The Hong Kong University of Science and Technology and the AIChE Chemical Engineering for Good Challenge (ACE4G)

AIChE Chemical Engineering for Good Challenge, also known as ACE4G, is a competition to encourage chemical engineering students and their partners to consider how chemical engineering know-how can be appropriately applied on a small scale to improve the quality of life for communities in the developing world. 

The Hong Kong University of Science and Technology Student Chapter won second place in the competition with their submission “Repurposing Retired Electric Vehicle Batteries for Stationary Use.”

We caught up with the student chapter to learn more about their competition idea, what inspired them to enter the competition, and what they learned in the process.

How did you come up with the idea for your competition submission, “Repurposing Retired Electric Vehicle Batteries for Stationary Use”?

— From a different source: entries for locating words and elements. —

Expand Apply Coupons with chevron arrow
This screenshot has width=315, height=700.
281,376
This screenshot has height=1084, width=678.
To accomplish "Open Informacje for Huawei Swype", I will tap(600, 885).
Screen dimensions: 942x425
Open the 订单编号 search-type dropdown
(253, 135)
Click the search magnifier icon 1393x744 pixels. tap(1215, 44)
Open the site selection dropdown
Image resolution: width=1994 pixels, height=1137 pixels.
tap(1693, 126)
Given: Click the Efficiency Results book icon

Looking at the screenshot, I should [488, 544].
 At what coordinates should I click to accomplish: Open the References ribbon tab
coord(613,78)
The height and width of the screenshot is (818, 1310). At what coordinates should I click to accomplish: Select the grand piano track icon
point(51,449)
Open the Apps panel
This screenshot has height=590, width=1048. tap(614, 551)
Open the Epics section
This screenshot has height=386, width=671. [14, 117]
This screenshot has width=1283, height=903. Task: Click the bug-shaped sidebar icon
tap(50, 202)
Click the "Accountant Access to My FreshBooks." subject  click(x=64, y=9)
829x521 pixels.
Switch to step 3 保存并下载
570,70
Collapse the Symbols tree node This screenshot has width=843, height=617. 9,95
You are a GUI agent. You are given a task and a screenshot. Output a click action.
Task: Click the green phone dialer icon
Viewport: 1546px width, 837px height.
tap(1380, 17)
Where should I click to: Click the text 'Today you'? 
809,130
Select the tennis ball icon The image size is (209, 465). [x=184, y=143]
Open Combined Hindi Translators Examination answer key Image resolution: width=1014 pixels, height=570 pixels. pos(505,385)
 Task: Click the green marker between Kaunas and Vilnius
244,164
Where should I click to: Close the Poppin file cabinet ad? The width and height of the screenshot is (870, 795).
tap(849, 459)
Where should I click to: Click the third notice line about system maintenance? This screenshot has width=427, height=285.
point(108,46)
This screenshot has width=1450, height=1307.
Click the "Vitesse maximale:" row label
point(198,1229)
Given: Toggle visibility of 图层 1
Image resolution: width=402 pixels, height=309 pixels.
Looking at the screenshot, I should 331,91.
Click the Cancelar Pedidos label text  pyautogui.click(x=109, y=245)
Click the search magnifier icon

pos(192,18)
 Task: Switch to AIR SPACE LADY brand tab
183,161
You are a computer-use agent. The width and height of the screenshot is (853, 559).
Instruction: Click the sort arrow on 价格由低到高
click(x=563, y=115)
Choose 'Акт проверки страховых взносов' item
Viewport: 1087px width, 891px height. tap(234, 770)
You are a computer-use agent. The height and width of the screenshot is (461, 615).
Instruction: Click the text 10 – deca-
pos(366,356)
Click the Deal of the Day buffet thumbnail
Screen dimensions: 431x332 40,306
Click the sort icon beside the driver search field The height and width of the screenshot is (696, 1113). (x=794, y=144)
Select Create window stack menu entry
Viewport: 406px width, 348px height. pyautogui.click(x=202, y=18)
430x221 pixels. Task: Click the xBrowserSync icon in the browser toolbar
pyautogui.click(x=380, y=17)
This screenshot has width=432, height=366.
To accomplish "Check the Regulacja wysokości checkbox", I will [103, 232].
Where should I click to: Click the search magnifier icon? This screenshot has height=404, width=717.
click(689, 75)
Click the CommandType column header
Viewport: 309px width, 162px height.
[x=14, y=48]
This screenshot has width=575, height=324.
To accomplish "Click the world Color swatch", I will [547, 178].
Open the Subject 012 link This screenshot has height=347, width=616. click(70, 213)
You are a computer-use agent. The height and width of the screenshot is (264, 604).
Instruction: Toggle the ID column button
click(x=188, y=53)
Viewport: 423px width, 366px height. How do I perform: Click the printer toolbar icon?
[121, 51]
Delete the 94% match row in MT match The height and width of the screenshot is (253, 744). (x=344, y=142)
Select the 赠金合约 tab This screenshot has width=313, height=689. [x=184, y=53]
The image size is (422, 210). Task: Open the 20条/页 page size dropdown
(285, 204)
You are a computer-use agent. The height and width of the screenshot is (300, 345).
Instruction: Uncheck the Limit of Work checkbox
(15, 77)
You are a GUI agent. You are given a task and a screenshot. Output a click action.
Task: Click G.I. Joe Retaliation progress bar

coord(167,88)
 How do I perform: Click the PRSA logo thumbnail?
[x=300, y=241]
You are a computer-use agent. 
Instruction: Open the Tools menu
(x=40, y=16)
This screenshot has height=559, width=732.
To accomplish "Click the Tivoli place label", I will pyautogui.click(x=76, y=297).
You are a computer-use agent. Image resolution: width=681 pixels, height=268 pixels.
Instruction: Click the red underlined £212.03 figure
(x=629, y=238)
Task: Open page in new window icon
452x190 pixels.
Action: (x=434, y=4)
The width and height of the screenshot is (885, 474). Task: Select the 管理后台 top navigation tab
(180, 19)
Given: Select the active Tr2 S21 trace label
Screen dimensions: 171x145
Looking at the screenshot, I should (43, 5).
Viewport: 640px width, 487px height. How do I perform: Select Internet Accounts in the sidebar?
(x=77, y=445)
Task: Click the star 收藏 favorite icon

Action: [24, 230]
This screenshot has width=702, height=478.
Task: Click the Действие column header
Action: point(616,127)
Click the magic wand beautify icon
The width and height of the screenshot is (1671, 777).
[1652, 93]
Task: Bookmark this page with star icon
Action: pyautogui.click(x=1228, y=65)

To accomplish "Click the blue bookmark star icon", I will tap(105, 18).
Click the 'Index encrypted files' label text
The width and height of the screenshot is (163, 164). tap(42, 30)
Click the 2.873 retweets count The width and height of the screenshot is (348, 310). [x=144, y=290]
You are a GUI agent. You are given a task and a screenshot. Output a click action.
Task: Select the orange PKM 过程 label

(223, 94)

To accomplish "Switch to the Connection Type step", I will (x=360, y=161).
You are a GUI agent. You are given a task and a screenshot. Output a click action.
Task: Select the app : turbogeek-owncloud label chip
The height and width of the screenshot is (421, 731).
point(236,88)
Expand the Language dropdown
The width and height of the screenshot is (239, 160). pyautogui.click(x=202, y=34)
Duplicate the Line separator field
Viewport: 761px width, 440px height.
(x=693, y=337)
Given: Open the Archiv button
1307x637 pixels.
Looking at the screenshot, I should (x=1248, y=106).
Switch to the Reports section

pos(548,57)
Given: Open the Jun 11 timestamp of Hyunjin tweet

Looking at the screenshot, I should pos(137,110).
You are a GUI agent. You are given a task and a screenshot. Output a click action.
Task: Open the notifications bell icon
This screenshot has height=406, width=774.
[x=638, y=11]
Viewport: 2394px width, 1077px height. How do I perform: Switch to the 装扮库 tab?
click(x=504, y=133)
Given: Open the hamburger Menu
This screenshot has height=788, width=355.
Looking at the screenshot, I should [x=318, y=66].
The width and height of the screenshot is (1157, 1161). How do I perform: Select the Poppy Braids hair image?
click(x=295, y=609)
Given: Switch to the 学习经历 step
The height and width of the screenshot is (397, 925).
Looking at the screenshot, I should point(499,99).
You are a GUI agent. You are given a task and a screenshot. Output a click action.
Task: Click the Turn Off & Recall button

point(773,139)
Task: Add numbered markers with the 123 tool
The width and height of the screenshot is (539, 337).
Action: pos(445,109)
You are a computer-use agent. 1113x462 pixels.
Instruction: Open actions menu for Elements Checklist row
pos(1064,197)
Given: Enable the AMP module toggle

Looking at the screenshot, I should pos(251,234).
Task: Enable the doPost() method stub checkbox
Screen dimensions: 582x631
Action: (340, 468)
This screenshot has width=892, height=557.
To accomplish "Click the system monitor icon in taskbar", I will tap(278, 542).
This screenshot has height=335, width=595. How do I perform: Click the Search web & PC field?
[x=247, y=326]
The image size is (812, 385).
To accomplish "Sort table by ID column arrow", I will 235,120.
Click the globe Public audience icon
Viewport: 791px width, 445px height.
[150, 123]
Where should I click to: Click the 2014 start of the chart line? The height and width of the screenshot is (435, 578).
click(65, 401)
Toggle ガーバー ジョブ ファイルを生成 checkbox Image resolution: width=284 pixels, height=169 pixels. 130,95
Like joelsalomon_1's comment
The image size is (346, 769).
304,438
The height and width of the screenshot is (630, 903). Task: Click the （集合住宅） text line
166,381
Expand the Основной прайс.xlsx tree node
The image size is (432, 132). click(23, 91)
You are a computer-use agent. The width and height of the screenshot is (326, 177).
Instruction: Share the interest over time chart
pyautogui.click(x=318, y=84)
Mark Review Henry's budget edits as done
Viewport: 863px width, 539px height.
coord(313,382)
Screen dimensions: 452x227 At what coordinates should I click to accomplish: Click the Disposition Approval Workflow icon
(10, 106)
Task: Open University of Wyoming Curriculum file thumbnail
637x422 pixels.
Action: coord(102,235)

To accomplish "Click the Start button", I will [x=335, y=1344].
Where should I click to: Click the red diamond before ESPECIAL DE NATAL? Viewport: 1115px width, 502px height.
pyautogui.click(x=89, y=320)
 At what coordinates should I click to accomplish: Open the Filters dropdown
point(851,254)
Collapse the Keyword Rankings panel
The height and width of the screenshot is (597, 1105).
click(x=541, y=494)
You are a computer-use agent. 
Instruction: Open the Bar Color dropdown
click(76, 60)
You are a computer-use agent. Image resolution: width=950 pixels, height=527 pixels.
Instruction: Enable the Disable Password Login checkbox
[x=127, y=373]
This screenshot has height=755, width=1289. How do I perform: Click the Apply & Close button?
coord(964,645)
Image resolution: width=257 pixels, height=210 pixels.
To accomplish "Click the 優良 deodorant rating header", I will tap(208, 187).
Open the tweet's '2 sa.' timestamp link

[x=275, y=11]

We are a group of final-year students who run a research study in co-operation with CLP Power in Hong Kong regarding battery diagnostics, and finding efficient ways to test batteries for their state-of-health, a term we use to broadly quantify how reusable a battery (that has been cycled a number of times) is. Our on-the-ground research revealed to us that from the “dead” car battery packs we received, over 90% of the battery cells were still in a state of being highly reusable, being able to function at least 90% as well as brand-new battery packs, and only one or two cells dropped below 70% functionality.

Of course, this opens up the possibilities for these packs hugely. Even if they lack the power needed to run a car, they aren’t useless. Hence, we started looking for competitions that might be interested in this finding.

Do you think that the technology you recommended could be implemented on a larger scale?

Naturally. The only real bottleneck in the process right now is finding ways to gauge the performance levels of used battery packs without having to do extensive charge-discharge cycles, which are processes achievable with predictive AI. If such a diagnostic process is perfected, it might be simply a matter of touching a multimeter to an individual cell to get an accurate gauge of a battery cell’s recyclability, accelerating the process from hours to seconds, and opening up industrial-scale applications.

What inspired you to enter this competition?

Though we were initially unconfident in our own work, our professor just told us to give it a shot, and so we did!

What were some of the highlights of working on this competition with your team members? Did you learn anything new in this process?

The greatest highlights of the competition mostly came from being able to see the way my teammates and I solved various issues with the research we were doing, and being able to pull a “rabbit out of a hat.” We all surprised each other with our improvisational skills and pool of abilities that we each didn’t know we had. The most learning was around working with each other and building a team dynamic.